A pathbreaking work of scholarship that will reshape our understanding of the Harlem Renaissance, The Practice of Diaspora revisits black transnational culture in the 1920s and 1930s, paying particular attention to links between intellectuals in New York and their Francophone counterparts in Paris. Brent Edwards suggests that diaspora is less a historical condition than a set of practices: the claims, correspondences, and collaborations through which black intellectuals pursue a variety of international alliances.
Edwards elucidates the workings of diaspora by tracking the wealth of black transnational print culture between the world wars, exploring the connections and exchanges among New York–based publications (such as Opportunity, The Negro World, and The Crisis) and newspapers in Paris (such as Les Continents, La Voix des Nègres, and L'Etudiant noir). In reading a remarkably diverse archive--the works of writers and editors from Langston Hughes, René Maran, and Claude McKay to Paulette Nardal, Alain Locke, W. E. B. Du Bois, George Padmore, and Tiemoko Garan Kouyaté--The Practice of Diaspora takes account of the highly divergent ways of imagining race beyond the barriers of nation and language. In doing so, it reveals the importance of translation, arguing that the politics of diaspora are legible above all in efforts at negotiating difference among populations of African descent throughout the world.
There are any number of quite impressive issues and approaches in Brent Edwards's The Practice of Diaspora. Seemingly familiar, apparently over-played, categories are archivally reworked--or else finely spun out--into webs of instructive relationship. A good and timely work, as much for its particulars on (post-)coloniality and writing "race" as for Edwards's legitime defense of diaspora. The conceptual and socio-historical fluency with which this work re-positions Paris and its noirs is especially welcome. Recall of this sort has been somewhat overdue.
This is a magnificent study. The Practice of Diaspora's contribution to scholarship is made in at least four areas: African-American studies (generally speaking), African-American literary studies, modernism, and literary theory. The combination of its theoretical adeptness, its rigor, and its depth of scholarship is quite remarkable. I don't recall having seen this mixture of theory, textual interpretation, cultural history, intellectual history, and diaspora scholarship before. Edwards's study is quite ambitious but I think he more than delivers on those ambitions. I think its importance does not rest simply in the depth of its scholarship or the mixed mode of its argumentation, but in how much it will encourage others to return to these areas with a rigor that does not depend upon a demonstration of "discursive mastery" in particular areas but upon cross-area attentiveness.
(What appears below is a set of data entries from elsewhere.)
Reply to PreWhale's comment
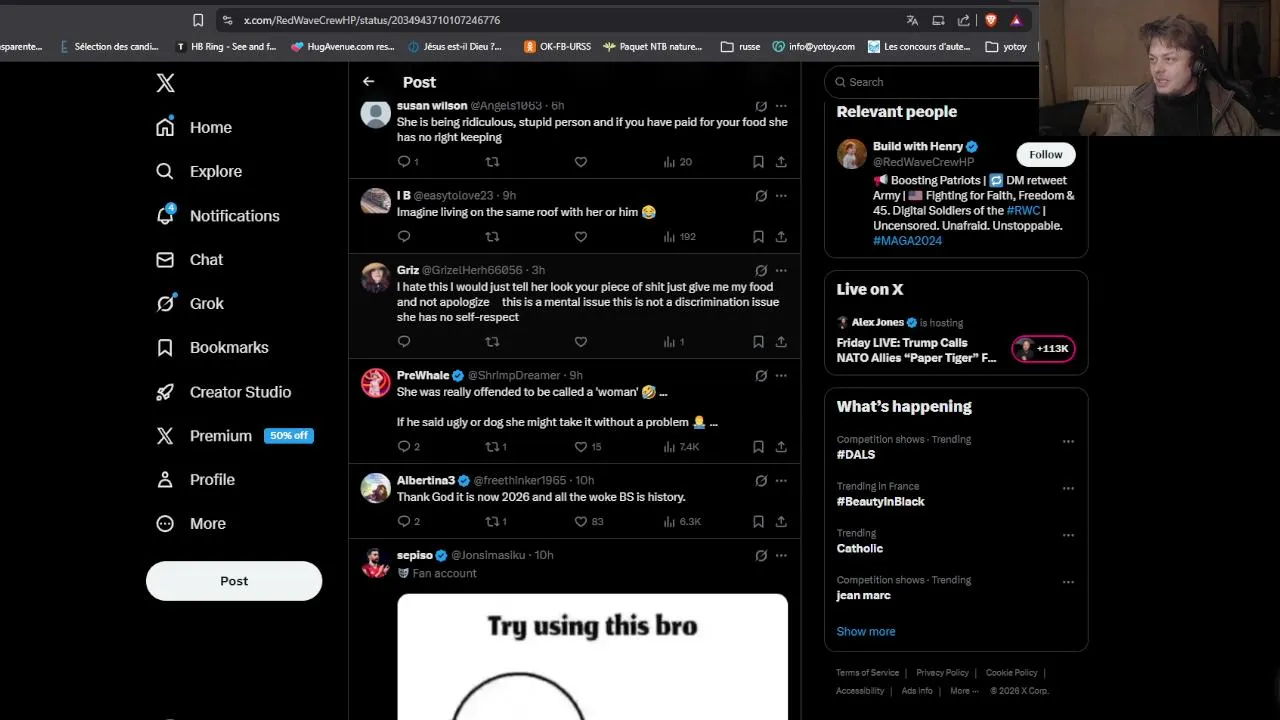This screenshot has height=720, width=1280. (x=404, y=447)
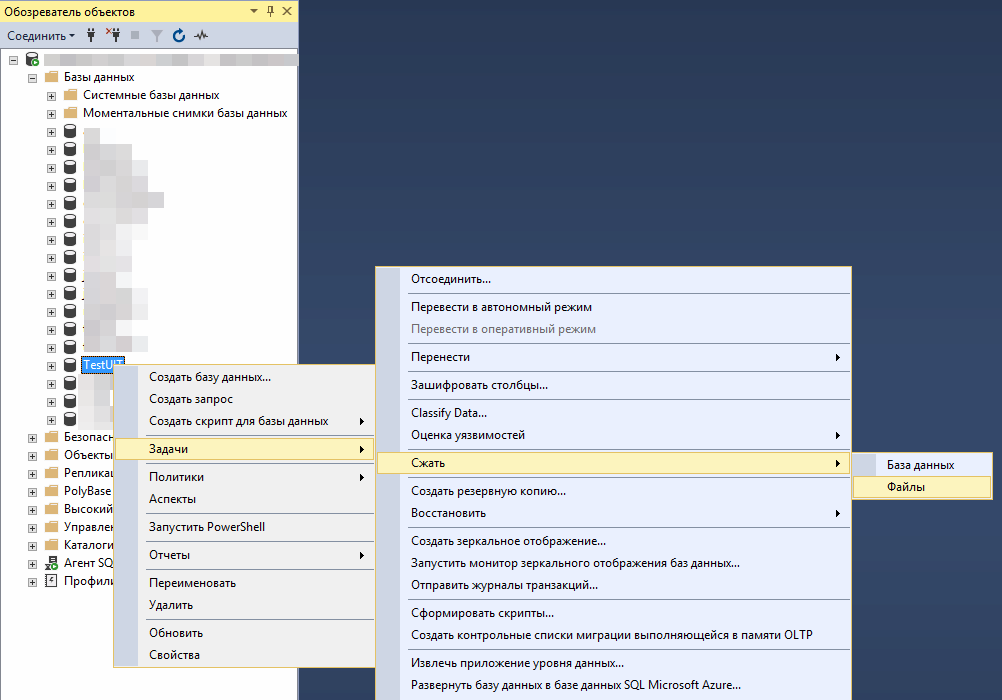Click the TestUtf database cylinder icon
This screenshot has width=1002, height=700.
pyautogui.click(x=70, y=365)
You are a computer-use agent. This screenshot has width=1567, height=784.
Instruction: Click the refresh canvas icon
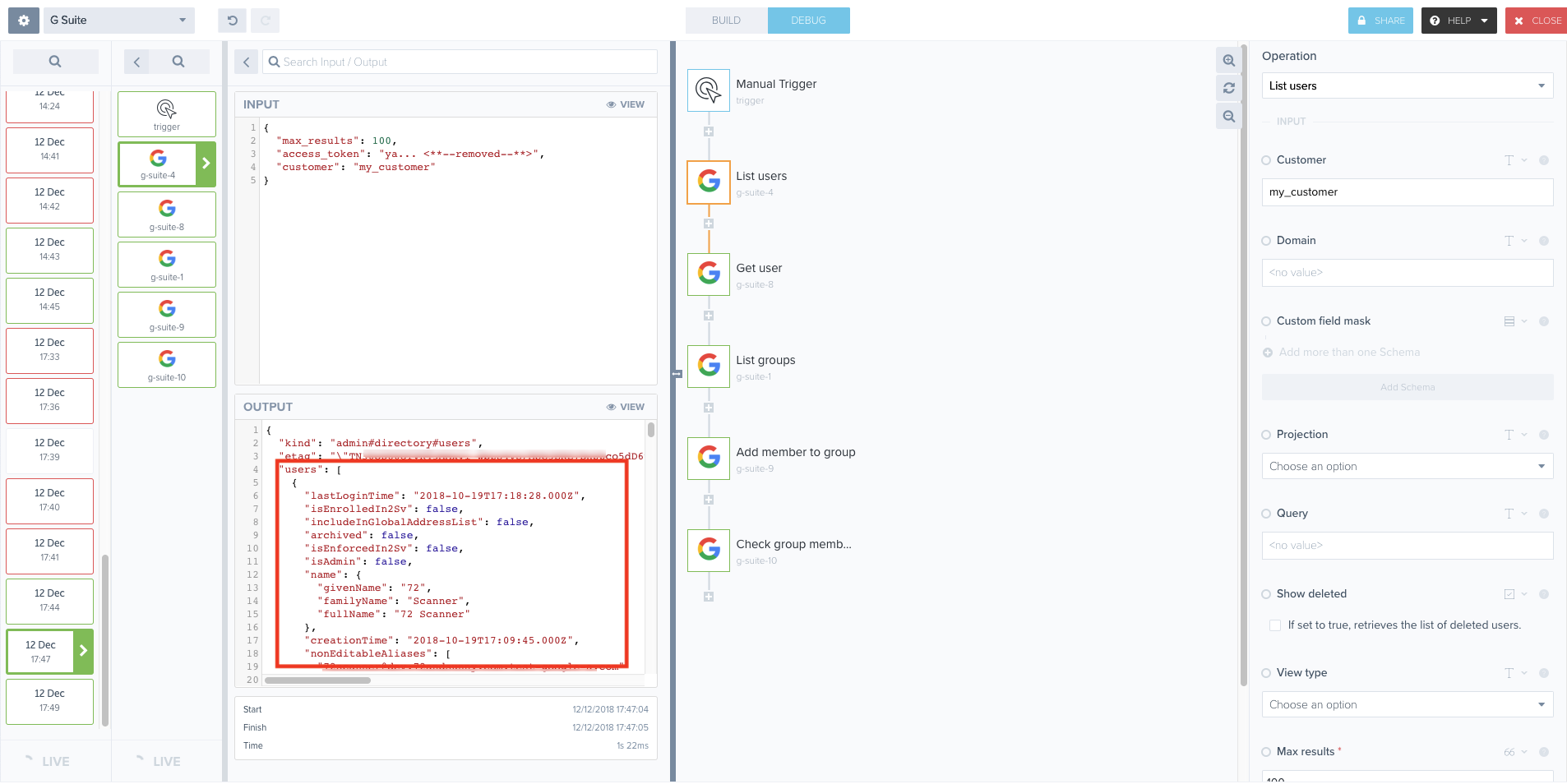[x=1228, y=88]
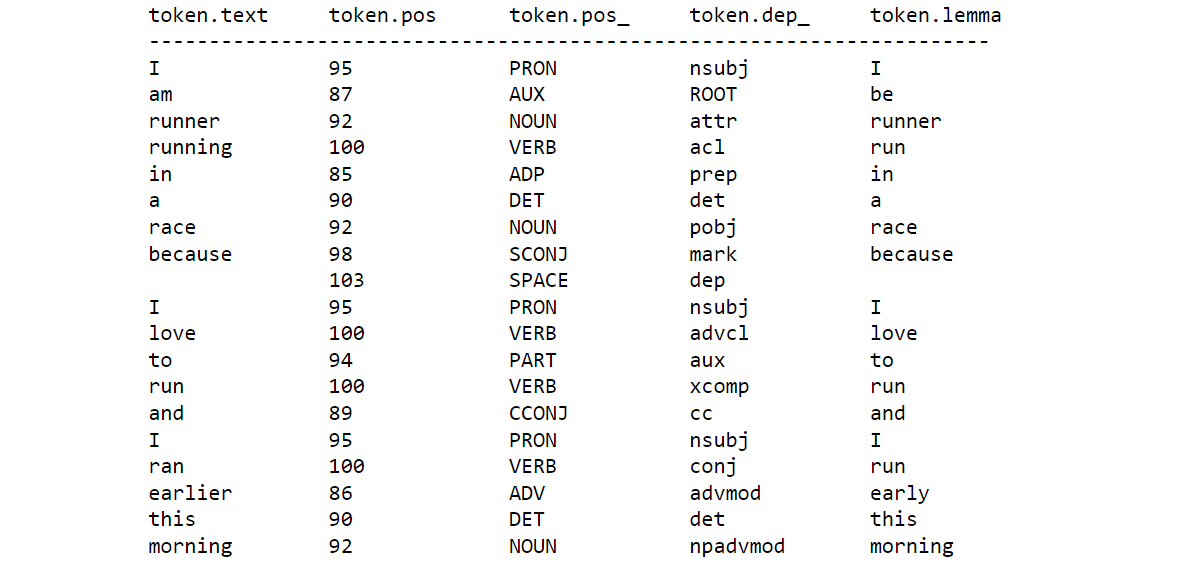This screenshot has width=1194, height=566.
Task: Click the token.lemma column header
Action: pos(936,15)
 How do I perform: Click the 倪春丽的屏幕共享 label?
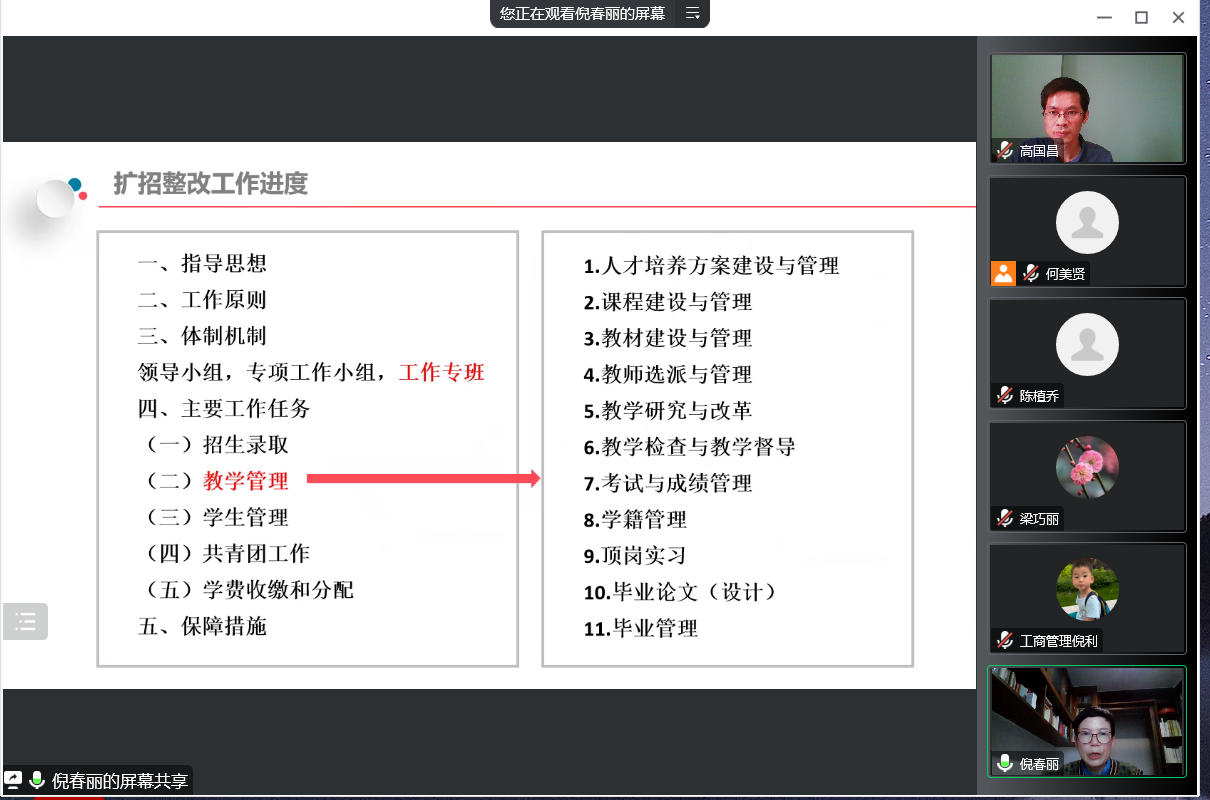(119, 781)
The Practice of Diaspora is nothing short of a masterpiece. By looking at the way black life, thought, struggles and quite literally, words, are translated across the black Francophone and Anglophone worlds, Edwards reveals how Paris became a locus for the development of black modernism and internationalism during the crucial interwar years. Rather than search for some essential unity, he explores difference, creative tensions, misapprehensions and misunderstandings between key black intellectuals. The result is a spectacular interdisciplinary study that will profoundly change the way we think about the African diaspora.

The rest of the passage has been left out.